Although I am unborn and My transcendental body never deteriorates,

and although I am the Lord of all living entities, I still appear in

every millennium in My original transcendental form.

 

PURPORT

 

The Lord has spoken about the peculiarity of His birth: although He

may appear like an ordinary person, He remembers everything of His

many, many past "births," whereas a common man cannot remember what he

has done even a few hours before. If someone is asked what he did

exactly at the same time one day earlier, it would be very difficult

for a common man to answer immediately. He would surely have to dredge

his memory to recall what he was doing exactly at the same time one

day before. And yet, men often dare claim to be God, or Krsna. One

should not be misled by such meaningless claims. Then again, the Lord

explains His prakrti, or His form. Prakrti means

"nature," as well as svarupa, or "one's own form." The Lord says that He

appears in His own body. He does not change His body, as the common

living entity changes from one body to another. The conditioned soul

may have one kind of body in the present birth, but he has a different

body in the next birth. In the material world, the living entity has

no fixed body but transmigrates from one body to another. The Lord,

however, does not do so. Whenever He appears, He does so in the same

original body, by His internal potency. In other words, Krsna appears

in this material world in His original eternal form, with two hands,

holding a flute. He appears exactly in His eternal body,

uncontaminated by this material world. Although He appears in the same

transcendental body and is Lord of the universe, it still appears that

He takes His birth like an ordinary living entity. And although His

body does not deteriorate like a material body, it still appears that

Lord Krsna grows from childhood to boyhood and from boyhood to youth.

Problem
Rewrite everything in the commentary from "in this material" down to "boyhood to youth.", putting "lotus flower" wherever "flute" appears.

Given records
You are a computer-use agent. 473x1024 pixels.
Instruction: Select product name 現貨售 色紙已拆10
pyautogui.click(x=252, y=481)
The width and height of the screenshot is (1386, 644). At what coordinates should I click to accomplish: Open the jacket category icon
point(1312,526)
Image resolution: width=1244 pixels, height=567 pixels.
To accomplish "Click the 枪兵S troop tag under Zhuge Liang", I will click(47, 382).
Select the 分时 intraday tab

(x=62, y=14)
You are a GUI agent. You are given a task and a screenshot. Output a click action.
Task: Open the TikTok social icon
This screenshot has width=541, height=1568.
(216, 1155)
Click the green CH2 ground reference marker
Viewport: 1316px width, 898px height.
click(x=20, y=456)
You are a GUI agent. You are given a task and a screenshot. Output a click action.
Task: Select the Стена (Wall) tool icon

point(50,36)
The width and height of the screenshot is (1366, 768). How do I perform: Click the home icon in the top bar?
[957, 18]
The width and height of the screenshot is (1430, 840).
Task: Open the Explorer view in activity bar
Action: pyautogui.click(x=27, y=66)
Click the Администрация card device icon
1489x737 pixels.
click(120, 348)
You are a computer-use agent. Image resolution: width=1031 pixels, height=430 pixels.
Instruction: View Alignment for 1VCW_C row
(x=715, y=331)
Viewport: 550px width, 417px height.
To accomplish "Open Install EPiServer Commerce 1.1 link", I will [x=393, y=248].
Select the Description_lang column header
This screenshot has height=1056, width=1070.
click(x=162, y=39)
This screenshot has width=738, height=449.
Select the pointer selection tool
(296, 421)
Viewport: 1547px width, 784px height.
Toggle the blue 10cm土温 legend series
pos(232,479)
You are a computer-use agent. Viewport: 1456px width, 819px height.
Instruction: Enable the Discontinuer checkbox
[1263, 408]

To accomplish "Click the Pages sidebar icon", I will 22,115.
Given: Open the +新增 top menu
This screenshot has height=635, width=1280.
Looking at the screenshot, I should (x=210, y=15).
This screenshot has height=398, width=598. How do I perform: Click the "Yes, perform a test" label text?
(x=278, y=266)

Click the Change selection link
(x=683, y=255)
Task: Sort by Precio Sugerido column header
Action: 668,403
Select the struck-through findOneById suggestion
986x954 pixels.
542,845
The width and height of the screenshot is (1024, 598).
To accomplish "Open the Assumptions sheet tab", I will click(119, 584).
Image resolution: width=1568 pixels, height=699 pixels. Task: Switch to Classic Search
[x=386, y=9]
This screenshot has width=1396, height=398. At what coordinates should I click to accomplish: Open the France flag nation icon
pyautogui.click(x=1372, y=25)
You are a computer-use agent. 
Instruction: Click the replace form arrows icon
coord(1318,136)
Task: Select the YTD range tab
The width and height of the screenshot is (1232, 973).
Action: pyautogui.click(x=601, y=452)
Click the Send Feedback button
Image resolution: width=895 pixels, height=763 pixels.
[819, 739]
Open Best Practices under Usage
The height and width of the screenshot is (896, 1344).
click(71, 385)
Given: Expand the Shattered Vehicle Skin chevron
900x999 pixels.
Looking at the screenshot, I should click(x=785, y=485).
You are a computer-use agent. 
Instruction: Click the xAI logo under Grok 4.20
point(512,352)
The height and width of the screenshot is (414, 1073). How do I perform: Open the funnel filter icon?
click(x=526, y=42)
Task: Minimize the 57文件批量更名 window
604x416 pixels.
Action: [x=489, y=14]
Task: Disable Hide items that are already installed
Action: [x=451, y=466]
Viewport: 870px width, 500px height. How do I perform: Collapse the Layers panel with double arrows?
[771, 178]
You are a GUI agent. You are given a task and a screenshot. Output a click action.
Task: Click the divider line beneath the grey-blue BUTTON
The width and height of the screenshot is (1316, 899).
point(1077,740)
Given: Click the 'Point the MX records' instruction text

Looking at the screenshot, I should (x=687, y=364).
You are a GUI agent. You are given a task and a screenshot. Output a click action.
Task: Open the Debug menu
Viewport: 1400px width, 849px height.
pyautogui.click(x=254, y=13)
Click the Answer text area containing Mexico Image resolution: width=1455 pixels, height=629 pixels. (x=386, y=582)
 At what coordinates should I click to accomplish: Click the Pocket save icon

Result of the exercise
in this material world in His original eternal form, with two hands,

holding a lotus flower. He appears exactly in His eternal body,

uncontaminated by this material world. Although He appears in the same

transcendental body and is Lord of the universe, it still appears that

He takes His birth like an ordinary living entity. And although His

body does not deteriorate like a material body, it still appears that

Lord Krsna grows from childhood to boyhood and from boyhood to youth.